Octavio Paz de cuerpo presente Eloy Garza González Dicen que es - TopicsExpress



          

Octavio Paz de cuerpo presente Eloy Garza González Dicen que es un ogro, pero a mí Marié José Tramini, la viuda de Octavio Paz, me cayó muy bien desde que la conocí en el restaurante Santa Fe de la Ciudad de México. Marié José es artista de collage y practica la religión francesa (la nacionalidad gala es más que nada una profesión de fe).
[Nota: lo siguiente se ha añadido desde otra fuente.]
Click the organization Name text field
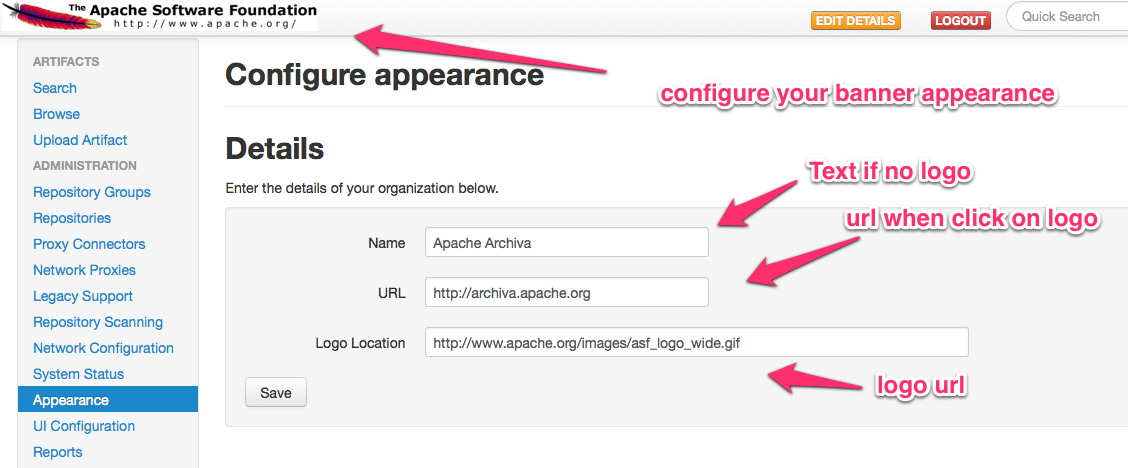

Se rió mucho cuando le recordé que en mitad de su boda hindú con Paz, en la India, una enorme sombra descendió sobre la mesa en forma de altar, para beber agua de unas vasijas: era un murciélago gigante. “Es verdad” me respondió. En cambio, cuando le narré la misma anécdota al maestro Francisco Toledo (un pintor a quien Paz no valoró lo suficiente), se le empaparon sus ojos indígenas. Las dos veces que contemplé de cerca de don Octavio lo acompañaba su mujer. La primera fue en el ITAM; la segunda en su velorio. Cuando el poeta presentó el libro El pez en el agua, de Mario Vargas Llosa, el novelista peruano justificaba su derrota electoral ante Fujimori, alegando que siempre dijo la verdad a los electores. Pedí la palabra para objetar: de haber dicho en su campaña un par de mentiras piadosas, Vargas Llosa hubiese ganado la presidencia y evitado a su pueblo el baño de sangre, corrupción y terror de la dictadura fujimorista. Paz me regañó públicamente: “Usted no puede obligar a nadie a mentir. Mario estaba en su derecho a ser sincero”. De haber sido Paz y no Vargas Llosa el candidato presidencial, aquel tampoco hubiera mentido a sus electores, aunque sí ocultado una que otra convicción en el entendido de que lo importante era ganar, lo mismo la presidencia que el premio Nobel. Pero Paz nunca fue político. ¿O sí? Mientras platicaba con Marié José recordé que en el sepelio de su marido varios guardias oficiales cargaron el ataúd. Por Bellas Artes se dispersó un olor a burócratas iletrados, a herrería de cúpula antigua, a mármol frío de techos y pisos de teatro. Olía a perfume de viuda, a tinta seca, a piedra de sol, a sauce de cristal, a chopo de agua. Olía a niebla y lágrima cristalizada. En cambio, las rosas del velorio de Paz no olían a nada. En vano esperé ese día a que descendiera el murciélago gigante. Pero sólo llegó Ernesto Zedillo a dar su pésame.